Abstract:
The last two decades have given rise to a flourishing literature on the manipulation of sex, sentiment, and domestic arrangements in the making of empire. Yet, this body of scholarship remains limited by its preoccupation with relations between European men and “native” women, rendering some bodies and socialities more epistemologically relevant than others. In colonial Southeast Asia, unions between local women and the so-called Asiatic foreigners—namely, Chinese or South Asian men whose mass migration was encouraged by the various European colonial administrations—were far more prevalent than the former form of intermarriage. This talk explores these neglected intimacies of empire. It illuminates the struggles of women and men linked by relationships but separated by religion and race. At the same time, it raises questions about the coloniality of Asian migrants and settlers, reconsidering the degree to which Asian transcultural companionships and families served as strategies of extending foreign and masculine control over the affective and economic resources of Burmese and Malay—among other local—women and communities. Finally, the talk underscores the central role that the Orientalist discourse of “unassimilable foreigners” and the colonial plural legal system played in race formations and in limiting transcultural alliances in Asia as elsewhere in the age of global empire.
Short Bio:
CHIE IKEYA is Associate Professor in the Department of History at Rutgers University, New Brunswick. Ikeya received her PhD in modern Southeast Asian history from Cornell University and maintains an active interest in the related fields of Asian history/studies, women’s and gender history, race, gender and sexuality studies, and colonial and postcolonial studies. She is the author of Refiguring Women, Colonialism, and Modernity in Burma (University of Hawaii Press, 2011). She is currently working on two new book projects: “South-South” transcultural intimacies in colonial Asia and the history of sexology in Southeast Asia.

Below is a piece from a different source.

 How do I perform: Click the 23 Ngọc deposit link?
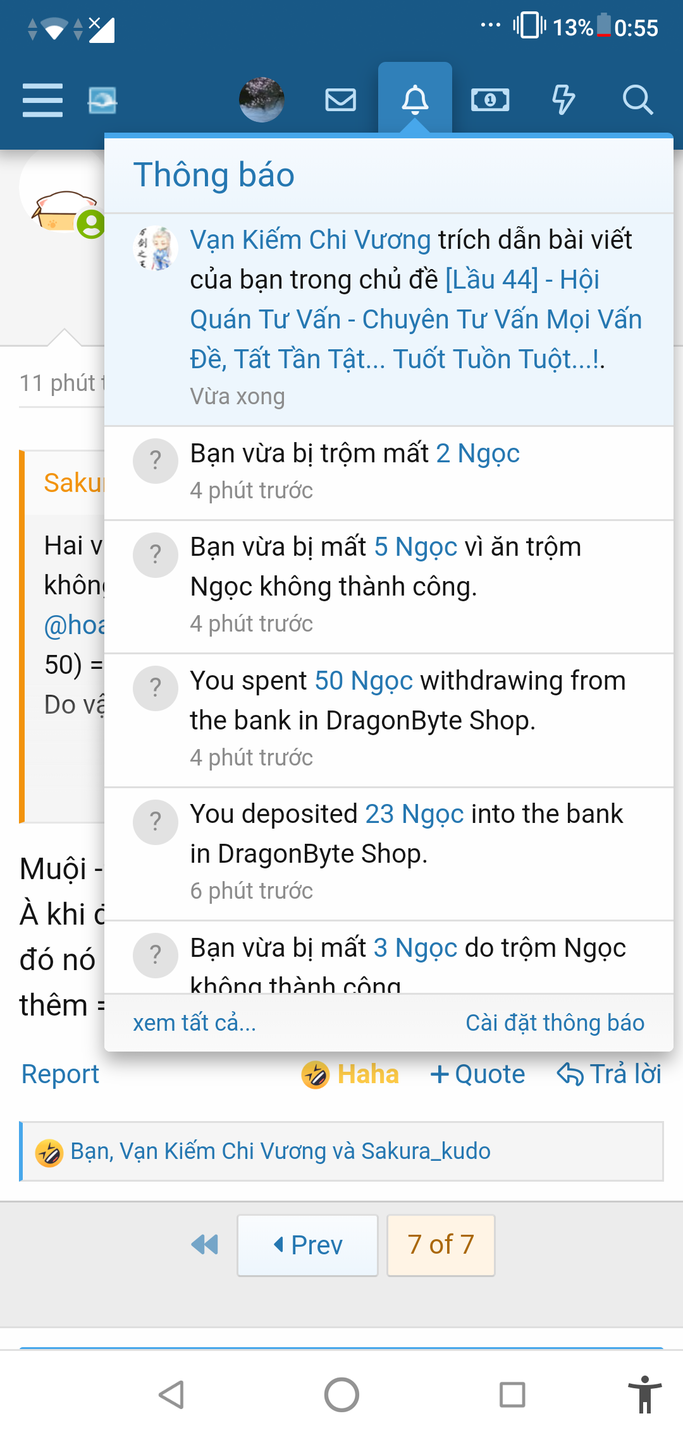[x=414, y=814]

Dr. Ikeya highlighted the struggles of women and men linked by relationships but separated by religion and race. She also reconsidered the degree to which Asian transcultural companionships and families served as strategies of extending foreign and masculine control over the affective and economic resources of Burmese and Malay women and communities. Her talk also underscored the central role that the Orientalist discourse of “unassimilable foreigners” and the colonial plural legal system played in race formations and in limiting transcultural alliances in Asia.